(Stored data)
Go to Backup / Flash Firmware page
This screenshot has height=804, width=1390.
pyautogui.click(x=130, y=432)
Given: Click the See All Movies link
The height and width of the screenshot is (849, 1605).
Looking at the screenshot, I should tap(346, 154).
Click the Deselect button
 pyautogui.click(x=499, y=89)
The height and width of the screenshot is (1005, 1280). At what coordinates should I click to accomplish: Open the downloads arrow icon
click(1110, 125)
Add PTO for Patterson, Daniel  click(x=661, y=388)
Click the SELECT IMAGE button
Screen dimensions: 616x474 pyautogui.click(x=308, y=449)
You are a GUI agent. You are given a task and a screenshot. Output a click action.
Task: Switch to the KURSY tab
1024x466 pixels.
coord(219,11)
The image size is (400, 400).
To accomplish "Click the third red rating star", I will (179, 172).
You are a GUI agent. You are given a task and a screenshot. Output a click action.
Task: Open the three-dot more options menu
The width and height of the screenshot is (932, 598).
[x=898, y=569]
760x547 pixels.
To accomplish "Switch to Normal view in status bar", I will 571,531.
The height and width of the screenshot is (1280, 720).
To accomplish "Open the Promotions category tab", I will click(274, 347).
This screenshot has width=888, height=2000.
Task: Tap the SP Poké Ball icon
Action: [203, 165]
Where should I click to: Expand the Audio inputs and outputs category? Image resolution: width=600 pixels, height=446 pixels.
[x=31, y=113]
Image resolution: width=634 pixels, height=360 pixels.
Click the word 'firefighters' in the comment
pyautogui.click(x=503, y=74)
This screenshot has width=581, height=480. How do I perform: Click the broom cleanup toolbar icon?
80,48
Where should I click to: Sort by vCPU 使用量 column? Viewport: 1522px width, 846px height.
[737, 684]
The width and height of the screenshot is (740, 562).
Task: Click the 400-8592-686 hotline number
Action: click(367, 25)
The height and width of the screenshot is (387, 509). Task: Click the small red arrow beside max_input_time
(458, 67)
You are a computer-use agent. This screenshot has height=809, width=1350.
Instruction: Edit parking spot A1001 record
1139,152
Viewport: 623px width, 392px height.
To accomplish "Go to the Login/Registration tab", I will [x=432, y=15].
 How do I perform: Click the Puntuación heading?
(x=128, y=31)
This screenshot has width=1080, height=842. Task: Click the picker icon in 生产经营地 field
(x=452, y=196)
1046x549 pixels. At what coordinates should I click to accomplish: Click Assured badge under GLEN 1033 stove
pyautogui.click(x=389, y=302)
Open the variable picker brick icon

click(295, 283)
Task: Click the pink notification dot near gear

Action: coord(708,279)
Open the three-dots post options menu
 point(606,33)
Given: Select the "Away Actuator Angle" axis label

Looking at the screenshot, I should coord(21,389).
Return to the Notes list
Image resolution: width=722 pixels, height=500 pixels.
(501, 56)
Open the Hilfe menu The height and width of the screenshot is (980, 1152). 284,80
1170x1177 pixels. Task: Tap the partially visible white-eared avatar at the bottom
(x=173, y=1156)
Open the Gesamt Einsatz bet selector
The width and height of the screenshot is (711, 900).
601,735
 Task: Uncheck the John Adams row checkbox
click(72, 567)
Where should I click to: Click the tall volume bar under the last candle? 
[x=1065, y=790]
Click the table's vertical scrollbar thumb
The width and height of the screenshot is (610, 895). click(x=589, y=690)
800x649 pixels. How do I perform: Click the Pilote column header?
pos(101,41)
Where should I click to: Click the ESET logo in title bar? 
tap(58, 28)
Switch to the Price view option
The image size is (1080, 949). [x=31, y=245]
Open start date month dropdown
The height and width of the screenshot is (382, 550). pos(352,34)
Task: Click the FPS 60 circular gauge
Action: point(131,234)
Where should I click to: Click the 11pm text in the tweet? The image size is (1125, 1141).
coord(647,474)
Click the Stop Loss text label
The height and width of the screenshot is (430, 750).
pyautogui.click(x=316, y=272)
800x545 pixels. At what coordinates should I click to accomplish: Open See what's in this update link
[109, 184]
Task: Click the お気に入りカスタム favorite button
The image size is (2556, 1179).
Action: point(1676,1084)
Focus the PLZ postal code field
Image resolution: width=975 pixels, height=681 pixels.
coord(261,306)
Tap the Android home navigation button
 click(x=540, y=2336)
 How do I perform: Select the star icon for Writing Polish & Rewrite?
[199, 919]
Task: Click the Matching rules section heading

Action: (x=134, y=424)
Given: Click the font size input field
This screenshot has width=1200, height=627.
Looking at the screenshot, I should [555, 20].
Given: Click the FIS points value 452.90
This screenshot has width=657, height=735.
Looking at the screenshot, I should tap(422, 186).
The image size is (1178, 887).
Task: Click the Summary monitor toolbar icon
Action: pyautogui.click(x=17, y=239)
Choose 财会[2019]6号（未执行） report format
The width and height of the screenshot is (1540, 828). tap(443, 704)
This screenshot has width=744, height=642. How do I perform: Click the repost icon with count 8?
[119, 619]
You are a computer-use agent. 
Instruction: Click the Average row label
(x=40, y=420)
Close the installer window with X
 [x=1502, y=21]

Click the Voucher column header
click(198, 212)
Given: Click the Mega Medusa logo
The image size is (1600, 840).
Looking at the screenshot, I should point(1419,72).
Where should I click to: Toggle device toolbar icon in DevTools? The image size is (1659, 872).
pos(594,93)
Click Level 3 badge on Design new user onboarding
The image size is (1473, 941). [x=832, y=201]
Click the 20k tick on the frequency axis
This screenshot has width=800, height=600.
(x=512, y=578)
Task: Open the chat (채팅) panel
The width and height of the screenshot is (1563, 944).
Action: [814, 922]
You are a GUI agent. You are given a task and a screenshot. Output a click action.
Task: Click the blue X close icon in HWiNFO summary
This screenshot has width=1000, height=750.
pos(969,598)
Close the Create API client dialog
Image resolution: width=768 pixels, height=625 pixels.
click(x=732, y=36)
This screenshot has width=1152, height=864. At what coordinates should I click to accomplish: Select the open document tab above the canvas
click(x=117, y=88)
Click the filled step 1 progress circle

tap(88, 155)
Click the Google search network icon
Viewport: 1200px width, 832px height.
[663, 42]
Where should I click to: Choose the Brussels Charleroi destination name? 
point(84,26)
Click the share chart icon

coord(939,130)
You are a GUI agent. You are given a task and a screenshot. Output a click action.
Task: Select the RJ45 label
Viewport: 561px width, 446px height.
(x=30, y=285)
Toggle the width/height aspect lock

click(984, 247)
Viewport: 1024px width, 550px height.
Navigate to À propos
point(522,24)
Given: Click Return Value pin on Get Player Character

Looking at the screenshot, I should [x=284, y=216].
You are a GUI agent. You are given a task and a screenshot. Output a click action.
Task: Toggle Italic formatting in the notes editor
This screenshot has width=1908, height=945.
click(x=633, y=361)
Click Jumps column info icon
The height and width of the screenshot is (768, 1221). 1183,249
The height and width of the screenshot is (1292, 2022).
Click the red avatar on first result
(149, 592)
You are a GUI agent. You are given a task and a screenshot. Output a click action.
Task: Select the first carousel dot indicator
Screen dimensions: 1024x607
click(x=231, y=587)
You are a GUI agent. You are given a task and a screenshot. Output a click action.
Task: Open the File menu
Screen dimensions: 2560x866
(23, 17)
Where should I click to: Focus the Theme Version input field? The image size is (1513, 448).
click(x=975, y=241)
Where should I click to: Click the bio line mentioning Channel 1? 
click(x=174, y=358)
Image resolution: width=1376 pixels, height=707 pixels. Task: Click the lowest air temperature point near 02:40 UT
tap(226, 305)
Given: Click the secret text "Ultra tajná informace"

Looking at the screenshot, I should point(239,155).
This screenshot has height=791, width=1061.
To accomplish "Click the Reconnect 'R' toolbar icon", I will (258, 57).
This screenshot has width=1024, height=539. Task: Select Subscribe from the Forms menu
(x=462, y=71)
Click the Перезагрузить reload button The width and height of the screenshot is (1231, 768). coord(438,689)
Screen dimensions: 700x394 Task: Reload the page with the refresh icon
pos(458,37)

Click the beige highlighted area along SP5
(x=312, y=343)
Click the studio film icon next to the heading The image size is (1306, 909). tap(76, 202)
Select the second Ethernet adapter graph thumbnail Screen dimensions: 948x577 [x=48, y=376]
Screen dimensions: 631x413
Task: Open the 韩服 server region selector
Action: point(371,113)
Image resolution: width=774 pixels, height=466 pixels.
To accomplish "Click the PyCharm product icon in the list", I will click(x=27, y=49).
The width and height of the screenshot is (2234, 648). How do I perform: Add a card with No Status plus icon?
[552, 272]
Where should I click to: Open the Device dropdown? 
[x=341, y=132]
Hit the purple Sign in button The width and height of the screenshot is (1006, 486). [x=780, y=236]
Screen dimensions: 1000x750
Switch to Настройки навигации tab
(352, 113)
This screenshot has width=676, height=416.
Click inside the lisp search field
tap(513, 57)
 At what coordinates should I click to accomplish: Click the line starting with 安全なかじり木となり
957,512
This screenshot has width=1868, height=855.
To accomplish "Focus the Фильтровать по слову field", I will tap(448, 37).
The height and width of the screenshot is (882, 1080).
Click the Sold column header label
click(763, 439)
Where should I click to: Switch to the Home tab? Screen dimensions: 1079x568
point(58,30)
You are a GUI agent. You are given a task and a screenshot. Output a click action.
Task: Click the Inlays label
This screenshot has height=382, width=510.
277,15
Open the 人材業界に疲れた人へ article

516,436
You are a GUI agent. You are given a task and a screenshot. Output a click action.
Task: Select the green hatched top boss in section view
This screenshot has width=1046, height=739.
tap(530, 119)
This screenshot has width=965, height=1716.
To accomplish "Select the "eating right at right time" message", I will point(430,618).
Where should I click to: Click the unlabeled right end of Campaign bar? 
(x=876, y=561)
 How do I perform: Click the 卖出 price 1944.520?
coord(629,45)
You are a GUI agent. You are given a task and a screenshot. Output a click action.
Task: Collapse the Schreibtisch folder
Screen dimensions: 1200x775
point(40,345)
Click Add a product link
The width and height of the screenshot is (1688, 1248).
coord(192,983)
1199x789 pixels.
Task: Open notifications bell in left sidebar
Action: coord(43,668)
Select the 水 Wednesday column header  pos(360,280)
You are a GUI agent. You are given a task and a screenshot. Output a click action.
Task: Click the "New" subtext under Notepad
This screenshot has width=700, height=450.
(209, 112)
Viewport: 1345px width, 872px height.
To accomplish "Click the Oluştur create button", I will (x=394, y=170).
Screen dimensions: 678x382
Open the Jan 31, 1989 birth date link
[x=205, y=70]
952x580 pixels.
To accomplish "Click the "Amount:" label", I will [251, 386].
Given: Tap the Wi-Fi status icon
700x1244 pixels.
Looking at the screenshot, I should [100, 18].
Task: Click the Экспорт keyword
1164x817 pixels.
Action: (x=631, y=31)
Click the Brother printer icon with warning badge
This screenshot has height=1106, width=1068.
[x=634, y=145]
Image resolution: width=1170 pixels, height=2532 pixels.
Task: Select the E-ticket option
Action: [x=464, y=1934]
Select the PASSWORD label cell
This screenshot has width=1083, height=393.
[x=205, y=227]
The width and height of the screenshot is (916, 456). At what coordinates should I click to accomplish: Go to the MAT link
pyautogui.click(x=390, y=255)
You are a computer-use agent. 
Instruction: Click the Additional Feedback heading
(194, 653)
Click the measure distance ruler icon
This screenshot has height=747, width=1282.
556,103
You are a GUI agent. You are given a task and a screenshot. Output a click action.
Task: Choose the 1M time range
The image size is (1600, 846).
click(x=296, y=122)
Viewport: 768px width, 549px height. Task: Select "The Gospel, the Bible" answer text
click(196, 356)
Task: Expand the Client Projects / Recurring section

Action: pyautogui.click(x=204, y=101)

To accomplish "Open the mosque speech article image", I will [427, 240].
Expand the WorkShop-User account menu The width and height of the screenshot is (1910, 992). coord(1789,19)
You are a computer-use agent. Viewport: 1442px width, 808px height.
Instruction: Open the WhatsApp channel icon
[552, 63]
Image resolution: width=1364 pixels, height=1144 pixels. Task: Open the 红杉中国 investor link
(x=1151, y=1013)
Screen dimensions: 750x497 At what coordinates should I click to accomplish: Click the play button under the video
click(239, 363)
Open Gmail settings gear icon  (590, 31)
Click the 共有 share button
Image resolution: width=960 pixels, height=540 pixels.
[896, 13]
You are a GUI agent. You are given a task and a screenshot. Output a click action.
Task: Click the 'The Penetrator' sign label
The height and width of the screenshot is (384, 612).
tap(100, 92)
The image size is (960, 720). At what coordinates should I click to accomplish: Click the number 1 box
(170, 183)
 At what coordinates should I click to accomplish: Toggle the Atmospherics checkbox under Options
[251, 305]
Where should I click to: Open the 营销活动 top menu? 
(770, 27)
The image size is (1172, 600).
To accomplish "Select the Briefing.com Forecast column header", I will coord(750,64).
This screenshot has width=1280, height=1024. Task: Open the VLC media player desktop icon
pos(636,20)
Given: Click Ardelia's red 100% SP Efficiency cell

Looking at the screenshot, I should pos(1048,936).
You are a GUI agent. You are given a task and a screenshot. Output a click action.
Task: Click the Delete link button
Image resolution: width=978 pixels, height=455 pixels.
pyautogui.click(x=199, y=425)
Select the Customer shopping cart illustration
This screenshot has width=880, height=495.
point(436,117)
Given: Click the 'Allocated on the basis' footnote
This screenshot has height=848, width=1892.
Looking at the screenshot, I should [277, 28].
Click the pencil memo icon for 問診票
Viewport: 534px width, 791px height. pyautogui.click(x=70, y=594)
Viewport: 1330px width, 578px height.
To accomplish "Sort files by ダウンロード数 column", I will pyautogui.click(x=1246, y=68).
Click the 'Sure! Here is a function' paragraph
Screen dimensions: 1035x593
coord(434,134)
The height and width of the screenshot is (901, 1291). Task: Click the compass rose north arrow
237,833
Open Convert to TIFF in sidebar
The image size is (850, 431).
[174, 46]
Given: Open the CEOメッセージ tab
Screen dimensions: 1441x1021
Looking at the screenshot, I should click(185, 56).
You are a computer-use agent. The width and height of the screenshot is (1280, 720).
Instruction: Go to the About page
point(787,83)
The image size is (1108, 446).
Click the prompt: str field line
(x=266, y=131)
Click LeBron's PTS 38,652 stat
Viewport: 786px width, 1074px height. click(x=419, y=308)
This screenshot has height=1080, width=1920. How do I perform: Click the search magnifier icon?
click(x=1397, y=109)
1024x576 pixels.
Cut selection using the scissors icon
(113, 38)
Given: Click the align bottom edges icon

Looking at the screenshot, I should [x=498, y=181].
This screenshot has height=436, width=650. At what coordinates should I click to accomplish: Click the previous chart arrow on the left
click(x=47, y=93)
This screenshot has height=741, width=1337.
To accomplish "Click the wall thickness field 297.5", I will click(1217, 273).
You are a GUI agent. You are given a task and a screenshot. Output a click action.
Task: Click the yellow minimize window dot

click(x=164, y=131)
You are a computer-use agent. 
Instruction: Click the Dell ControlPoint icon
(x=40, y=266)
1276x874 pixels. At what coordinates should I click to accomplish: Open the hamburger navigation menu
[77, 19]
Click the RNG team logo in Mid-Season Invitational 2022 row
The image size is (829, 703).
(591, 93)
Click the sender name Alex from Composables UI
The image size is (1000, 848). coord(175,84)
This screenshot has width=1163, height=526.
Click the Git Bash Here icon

Try it:
Repeat every line of the data word for word until you have repeated the line that contains "The height and width of the screenshot is (1280, 720).", which is the last one to include.

Answer space:
Go to Backup / Flash Firmware page
This screenshot has height=804, width=1390.
pyautogui.click(x=130, y=432)
Given: Click the See All Movies link
The height and width of the screenshot is (849, 1605).
Looking at the screenshot, I should tap(346, 154).
Click the Deselect button
 pyautogui.click(x=499, y=89)
The height and width of the screenshot is (1005, 1280). At what coordinates should I click to accomplish: Open the downloads arrow icon
click(1110, 125)
Add PTO for Patterson, Daniel  click(x=661, y=388)
Click the SELECT IMAGE button
Screen dimensions: 616x474 pyautogui.click(x=308, y=449)
You are a GUI agent. You are given a task and a screenshot. Output a click action.
Task: Switch to the KURSY tab
1024x466 pixels.
coord(219,11)
The image size is (400, 400).
To accomplish "Click the third red rating star", I will (179, 172).
You are a GUI agent. You are given a task and a screenshot. Output a click action.
Task: Open the three-dot more options menu
The width and height of the screenshot is (932, 598).
[x=898, y=569]
760x547 pixels.
To accomplish "Switch to Normal view in status bar", I will 571,531.
The height and width of the screenshot is (1280, 720).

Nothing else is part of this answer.